Whatever may be thought of these views, as bearing upon the argument from design, they will not be without their uses if they indicate more clearly than has sometimes been done, those peculiarities of design as manifested through general laws, by which, so far as it is unconnected with the heart, an atheistic impression is produced. To illustrate these, in connection with the argument from design, still farther, we shall make a few observations of somewhat wider compass.

There are two properties commonly ascribed to the works of nature, which if they can be proved from her own light, would seem to imply personality in the agent. These are wisdom and goodness.

Objections to the wisdom of nature, are derived from two sources. The first is the independent mode in which her laws act with reference to each other, the result of which is . an apparent want of consistency, or of mutual understanding between her several departments. A wise man does not destroy with one hand what he has been at much pains to construct with the other. The tendency of animals to devour each other, may perhaps, when opposed to the instinct of self-preservation, be considered as a case of this kind.

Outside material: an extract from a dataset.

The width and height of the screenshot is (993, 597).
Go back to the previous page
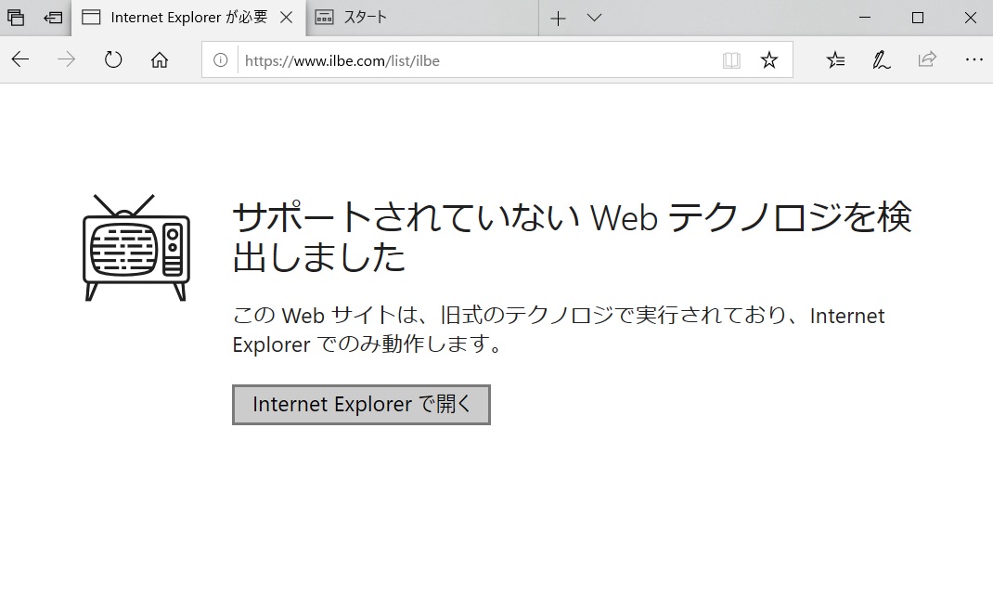[20, 60]
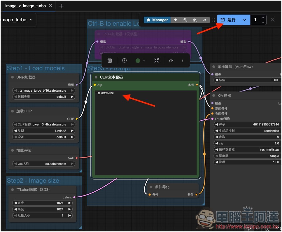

True it is that life is preserved and perpetuated, but it is only on the condition of death. "Life," it is true, "seats herself upon the sepulchre," but then she digs the sepulchre upon which she sits; and nature, so far as she is carnivorous, seems as it were an animal that lives only by preying upon itself. But instances are more striking when taken from provinces of nature more distinct from each other. In one of her departments, we see innumerable blossoms put forth and elaborated with the nicest care, containing, to an indefinite extent, the germs of future fruitfulness; in another department, we see the frost come, and, without remorse, cut them off in a mo

ment. In the man falling from a precipice, we see nature, with one hand carrying on, with her wonted assiduity, the processes of life, while with the other, she is dashing him to destruction. The conflagration and tempest proceed with equal fury, whether they war with the laws of life or spend themselves upon inanimate matter. But the chief difficulty in discovering wisdom from the works of nature, arises from the fact that the real and ultimate end of her works is not discoverable by her light alone. Wisdom and knowledge are by no means identical. Wisdom is judged of from the end pursued; knowledge, from the means taken in pursuing it. Man is always a knowing, but not often a wise being. His contrivances are fitted to his ends, but his ends are folly. In inquiring, then, after the wisdom of nature, we must observe, not the means which she employs, not any subordinate end, but whether we can discover any ultimate end, and if so, what that is.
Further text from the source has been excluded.